(Aufgabe 1)
An welchem Tag muss die Gruppe laut dem Text über die Wagenbewohner das Grundstück räumen?
(Aufgabe 2)
Setze den Text über die Wagenbewohner im Anschluss an seinen letzten Satz fort.

Vergangenen Donnerstag stand nach einem Gespräch mit dem Grundstückseigentümer Porr fest, dass die Gruppe am 20. August das Feld räumen muss. Obwohl das Grundstück vorerst brach liegt und eine Bebauung in naher Zukunft nicht vorgesehen ist. Erklärung dazu gibt es keine. Im Moment sind die Wägen jedenfalls schon zusammengepackt, so dass die Gruppe im Falle des Falles zumindest sofort wegfahren könnte. Wohin ist aber nach wie vor unklar und das reibt an den Nerven der Bewohner.
Ob sich Miriam trotz des Stresses vorstellen kann für immer im Wagen zu leben?
"Im Moment kann ich mir einfach trotzdem kein schöneres und anderes Leben vorstellen. Es wäre gut, wenn diese Lebensform, so wie in anderen Ländern, hier auch akzeptiert und unterstützt werden würde. Wenn das endlich so wäre, wäre das schön."

(Datenteil)

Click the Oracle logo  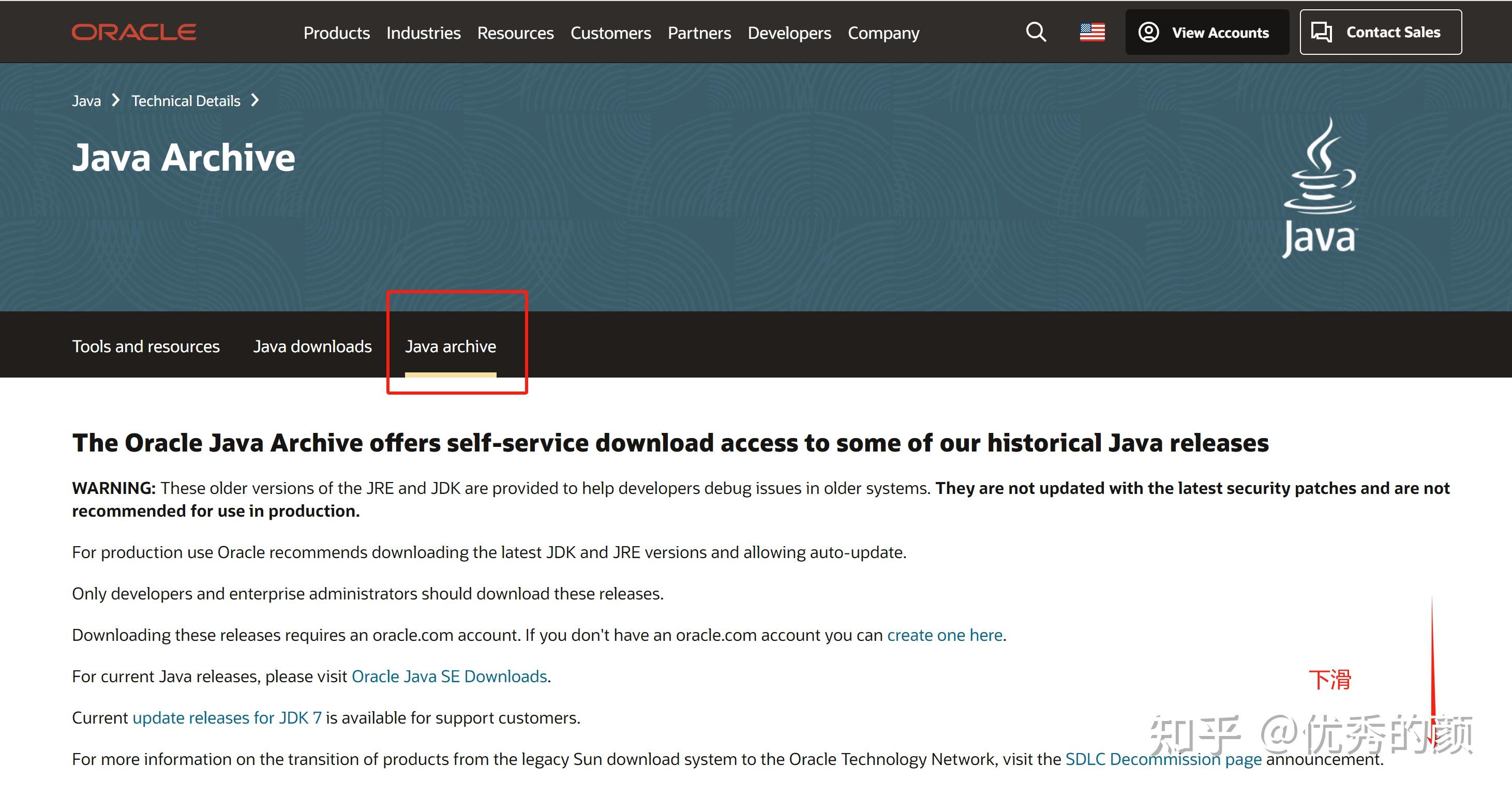[134, 32]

(Endgültige Antwort 1)
Am 20. August.

(Endgültige Antwort 2)
wagenburg baumgasse
Bevor sie den Wagenplatz in der Baumgasse räumen müssen, veranstalten die Bewohner am 15. August ein großes Fest unter dem Motto "Was wäre wenn".
"Was wäre wenn wir bleiben könnten? Was wäre wenn Wagenburgen ein Teil dieser Stadt sein könnten? Denn Wagenburgen sind eine Bereicherung, keine Last!", so das Motto der Gruppe.
Tina Leisch wird ihren Film "Dagegen muss ich etwas tun" zeigen, es gibt eine Ausstellung, Lesungen, DJs und ein Buffet, das Silent Cook Patrick Müller kocht. Einfach vorbeischauen und sich selber ein Bild machen!